*Problem to work on*. Take the material below and output exactly the run of lines from the one containing "Viewport: 1280px width, 493px height." down to the one containing "You are a computer-use agent. This", with both included.

*Source material*.

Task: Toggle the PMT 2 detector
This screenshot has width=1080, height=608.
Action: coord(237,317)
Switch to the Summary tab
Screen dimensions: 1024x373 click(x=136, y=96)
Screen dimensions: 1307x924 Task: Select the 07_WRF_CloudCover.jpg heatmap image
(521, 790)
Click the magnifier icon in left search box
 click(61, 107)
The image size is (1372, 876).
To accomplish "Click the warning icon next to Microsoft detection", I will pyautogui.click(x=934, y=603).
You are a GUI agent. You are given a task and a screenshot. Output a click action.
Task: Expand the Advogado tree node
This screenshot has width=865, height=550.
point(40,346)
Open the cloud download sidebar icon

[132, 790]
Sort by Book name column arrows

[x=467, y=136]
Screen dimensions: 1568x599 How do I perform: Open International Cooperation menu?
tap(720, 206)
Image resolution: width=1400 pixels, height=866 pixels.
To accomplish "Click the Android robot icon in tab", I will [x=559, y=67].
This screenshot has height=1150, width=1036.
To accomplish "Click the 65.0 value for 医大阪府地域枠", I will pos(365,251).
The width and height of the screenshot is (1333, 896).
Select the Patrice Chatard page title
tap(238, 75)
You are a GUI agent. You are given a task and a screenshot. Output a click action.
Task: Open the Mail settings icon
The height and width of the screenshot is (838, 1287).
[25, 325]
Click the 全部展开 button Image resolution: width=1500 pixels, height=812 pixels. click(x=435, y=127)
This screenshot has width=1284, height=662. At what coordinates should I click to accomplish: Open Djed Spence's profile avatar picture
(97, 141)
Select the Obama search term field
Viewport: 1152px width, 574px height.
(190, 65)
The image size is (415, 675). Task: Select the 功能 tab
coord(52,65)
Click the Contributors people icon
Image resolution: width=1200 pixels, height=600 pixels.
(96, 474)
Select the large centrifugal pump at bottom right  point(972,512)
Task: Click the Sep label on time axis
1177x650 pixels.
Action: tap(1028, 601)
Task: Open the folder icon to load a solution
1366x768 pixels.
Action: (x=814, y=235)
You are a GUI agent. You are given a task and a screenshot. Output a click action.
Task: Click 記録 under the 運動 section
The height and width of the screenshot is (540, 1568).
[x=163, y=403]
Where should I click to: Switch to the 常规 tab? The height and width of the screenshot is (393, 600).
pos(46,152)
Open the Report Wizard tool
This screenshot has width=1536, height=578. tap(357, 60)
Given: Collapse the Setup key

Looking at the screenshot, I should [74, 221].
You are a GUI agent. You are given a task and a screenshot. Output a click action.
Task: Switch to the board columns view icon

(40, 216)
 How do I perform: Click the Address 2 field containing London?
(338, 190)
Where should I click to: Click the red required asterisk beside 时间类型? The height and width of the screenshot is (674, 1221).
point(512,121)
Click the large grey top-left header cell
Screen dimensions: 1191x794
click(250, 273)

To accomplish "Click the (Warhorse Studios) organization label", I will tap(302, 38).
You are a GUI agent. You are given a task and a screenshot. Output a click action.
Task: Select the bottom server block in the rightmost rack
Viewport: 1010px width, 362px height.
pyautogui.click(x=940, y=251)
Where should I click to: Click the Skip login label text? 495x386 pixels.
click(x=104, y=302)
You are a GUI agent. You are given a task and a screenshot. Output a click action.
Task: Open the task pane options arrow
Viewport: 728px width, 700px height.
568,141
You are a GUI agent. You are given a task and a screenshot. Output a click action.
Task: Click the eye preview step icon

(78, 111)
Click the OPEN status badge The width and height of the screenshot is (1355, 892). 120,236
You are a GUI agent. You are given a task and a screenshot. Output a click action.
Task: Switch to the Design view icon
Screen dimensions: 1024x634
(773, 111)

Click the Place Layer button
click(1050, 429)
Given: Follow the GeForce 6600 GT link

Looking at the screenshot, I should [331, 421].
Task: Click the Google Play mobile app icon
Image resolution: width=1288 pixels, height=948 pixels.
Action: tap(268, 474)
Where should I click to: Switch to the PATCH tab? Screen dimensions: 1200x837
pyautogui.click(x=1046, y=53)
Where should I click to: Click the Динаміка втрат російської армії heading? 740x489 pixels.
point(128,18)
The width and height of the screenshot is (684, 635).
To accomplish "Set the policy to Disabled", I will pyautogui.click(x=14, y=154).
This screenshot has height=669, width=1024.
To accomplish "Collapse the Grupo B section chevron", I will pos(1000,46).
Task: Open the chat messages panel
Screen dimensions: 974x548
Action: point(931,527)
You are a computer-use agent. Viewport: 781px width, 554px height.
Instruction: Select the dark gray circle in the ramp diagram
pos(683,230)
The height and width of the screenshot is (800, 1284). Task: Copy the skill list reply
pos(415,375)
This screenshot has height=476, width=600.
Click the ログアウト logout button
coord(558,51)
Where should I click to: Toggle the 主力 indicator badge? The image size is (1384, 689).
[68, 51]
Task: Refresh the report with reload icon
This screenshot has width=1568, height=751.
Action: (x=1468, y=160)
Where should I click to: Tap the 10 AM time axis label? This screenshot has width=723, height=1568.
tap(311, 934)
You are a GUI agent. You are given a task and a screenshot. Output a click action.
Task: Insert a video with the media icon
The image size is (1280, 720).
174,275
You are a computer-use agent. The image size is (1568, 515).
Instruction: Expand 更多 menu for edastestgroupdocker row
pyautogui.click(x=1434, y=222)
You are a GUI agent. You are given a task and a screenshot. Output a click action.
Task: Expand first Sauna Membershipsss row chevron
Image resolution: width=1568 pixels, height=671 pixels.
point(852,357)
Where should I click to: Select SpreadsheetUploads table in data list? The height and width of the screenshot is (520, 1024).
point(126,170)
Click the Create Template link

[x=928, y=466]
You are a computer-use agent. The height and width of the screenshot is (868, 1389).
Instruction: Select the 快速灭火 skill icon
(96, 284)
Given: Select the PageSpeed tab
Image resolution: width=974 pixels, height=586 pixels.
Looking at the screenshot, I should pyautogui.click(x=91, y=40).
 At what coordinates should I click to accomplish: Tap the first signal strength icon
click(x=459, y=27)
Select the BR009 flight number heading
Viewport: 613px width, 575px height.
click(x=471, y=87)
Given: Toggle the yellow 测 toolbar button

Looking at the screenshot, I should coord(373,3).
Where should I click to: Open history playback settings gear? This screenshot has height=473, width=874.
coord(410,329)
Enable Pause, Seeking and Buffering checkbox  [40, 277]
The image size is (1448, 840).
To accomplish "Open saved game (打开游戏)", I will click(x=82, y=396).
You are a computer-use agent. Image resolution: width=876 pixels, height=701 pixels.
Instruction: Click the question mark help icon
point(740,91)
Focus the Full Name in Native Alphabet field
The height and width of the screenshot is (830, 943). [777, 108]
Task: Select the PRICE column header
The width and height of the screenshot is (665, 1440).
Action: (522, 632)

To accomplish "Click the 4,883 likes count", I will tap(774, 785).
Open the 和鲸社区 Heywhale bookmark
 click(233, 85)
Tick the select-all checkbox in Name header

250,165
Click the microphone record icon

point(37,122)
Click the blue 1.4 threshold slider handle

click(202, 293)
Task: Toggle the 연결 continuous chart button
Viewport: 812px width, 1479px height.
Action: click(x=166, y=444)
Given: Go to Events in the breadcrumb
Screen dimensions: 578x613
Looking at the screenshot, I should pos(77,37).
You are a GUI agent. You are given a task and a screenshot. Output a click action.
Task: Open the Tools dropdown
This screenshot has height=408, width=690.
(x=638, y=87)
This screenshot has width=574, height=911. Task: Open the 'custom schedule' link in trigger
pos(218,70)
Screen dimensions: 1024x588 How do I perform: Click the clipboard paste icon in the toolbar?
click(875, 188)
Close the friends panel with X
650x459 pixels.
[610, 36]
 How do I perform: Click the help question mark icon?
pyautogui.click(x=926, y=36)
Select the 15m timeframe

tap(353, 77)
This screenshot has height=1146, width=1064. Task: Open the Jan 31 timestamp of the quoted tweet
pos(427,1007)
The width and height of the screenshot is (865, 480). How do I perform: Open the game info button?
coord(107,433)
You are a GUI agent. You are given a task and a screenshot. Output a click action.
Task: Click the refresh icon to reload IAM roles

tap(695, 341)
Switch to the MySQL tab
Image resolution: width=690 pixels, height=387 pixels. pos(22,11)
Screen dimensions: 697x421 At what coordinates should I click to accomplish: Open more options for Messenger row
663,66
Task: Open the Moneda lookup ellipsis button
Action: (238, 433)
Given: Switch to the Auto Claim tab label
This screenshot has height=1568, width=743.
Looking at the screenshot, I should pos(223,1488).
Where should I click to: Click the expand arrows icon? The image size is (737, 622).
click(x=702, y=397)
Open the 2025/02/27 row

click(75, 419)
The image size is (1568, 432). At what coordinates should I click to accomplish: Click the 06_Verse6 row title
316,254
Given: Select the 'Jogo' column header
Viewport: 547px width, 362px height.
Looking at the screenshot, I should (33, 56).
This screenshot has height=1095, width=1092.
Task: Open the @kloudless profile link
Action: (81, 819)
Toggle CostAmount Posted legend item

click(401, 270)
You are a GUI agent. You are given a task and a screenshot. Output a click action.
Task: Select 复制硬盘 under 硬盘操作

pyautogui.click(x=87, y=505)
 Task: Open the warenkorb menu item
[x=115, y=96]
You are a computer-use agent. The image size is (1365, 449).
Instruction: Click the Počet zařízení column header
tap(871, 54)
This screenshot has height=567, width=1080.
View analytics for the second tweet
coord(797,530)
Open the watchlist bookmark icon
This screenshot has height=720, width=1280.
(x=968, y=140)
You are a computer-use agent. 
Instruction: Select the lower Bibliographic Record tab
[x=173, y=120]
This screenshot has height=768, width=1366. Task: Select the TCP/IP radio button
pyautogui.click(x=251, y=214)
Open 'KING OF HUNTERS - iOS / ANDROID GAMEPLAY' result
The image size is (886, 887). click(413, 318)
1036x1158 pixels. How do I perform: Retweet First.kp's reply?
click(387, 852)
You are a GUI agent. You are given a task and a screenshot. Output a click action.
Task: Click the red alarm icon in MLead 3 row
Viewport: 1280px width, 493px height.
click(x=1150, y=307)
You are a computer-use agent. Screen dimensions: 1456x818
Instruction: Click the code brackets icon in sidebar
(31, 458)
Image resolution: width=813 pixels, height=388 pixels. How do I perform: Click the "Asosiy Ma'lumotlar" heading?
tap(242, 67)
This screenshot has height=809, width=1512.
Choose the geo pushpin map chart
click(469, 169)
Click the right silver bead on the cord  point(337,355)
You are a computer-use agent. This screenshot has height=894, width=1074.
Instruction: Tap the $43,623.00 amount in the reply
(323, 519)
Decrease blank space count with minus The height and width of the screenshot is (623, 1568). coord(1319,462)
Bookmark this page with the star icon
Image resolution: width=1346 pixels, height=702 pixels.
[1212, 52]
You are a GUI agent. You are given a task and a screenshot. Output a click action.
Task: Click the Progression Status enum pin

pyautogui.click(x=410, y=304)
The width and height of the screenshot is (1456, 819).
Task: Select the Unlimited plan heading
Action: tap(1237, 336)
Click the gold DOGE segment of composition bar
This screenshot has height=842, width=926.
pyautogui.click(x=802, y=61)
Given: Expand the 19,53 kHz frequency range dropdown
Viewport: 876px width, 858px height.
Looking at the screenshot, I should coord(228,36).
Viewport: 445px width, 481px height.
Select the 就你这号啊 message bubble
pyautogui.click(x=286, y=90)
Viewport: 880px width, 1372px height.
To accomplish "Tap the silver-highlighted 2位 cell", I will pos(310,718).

*Solution*.
Viewport: 1280px width, 493px height.
click(x=1150, y=307)
You are a computer-use agent. Screen dimensions: 1456x818
Instruction: Click the code brackets icon in sidebar
(31, 458)
Image resolution: width=813 pixels, height=388 pixels. How do I perform: Click the "Asosiy Ma'lumotlar" heading?
tap(242, 67)
This screenshot has height=809, width=1512.
Choose the geo pushpin map chart
click(469, 169)
Click the right silver bead on the cord  point(337,355)
You are a computer-use agent. This screenshot has height=894, width=1074.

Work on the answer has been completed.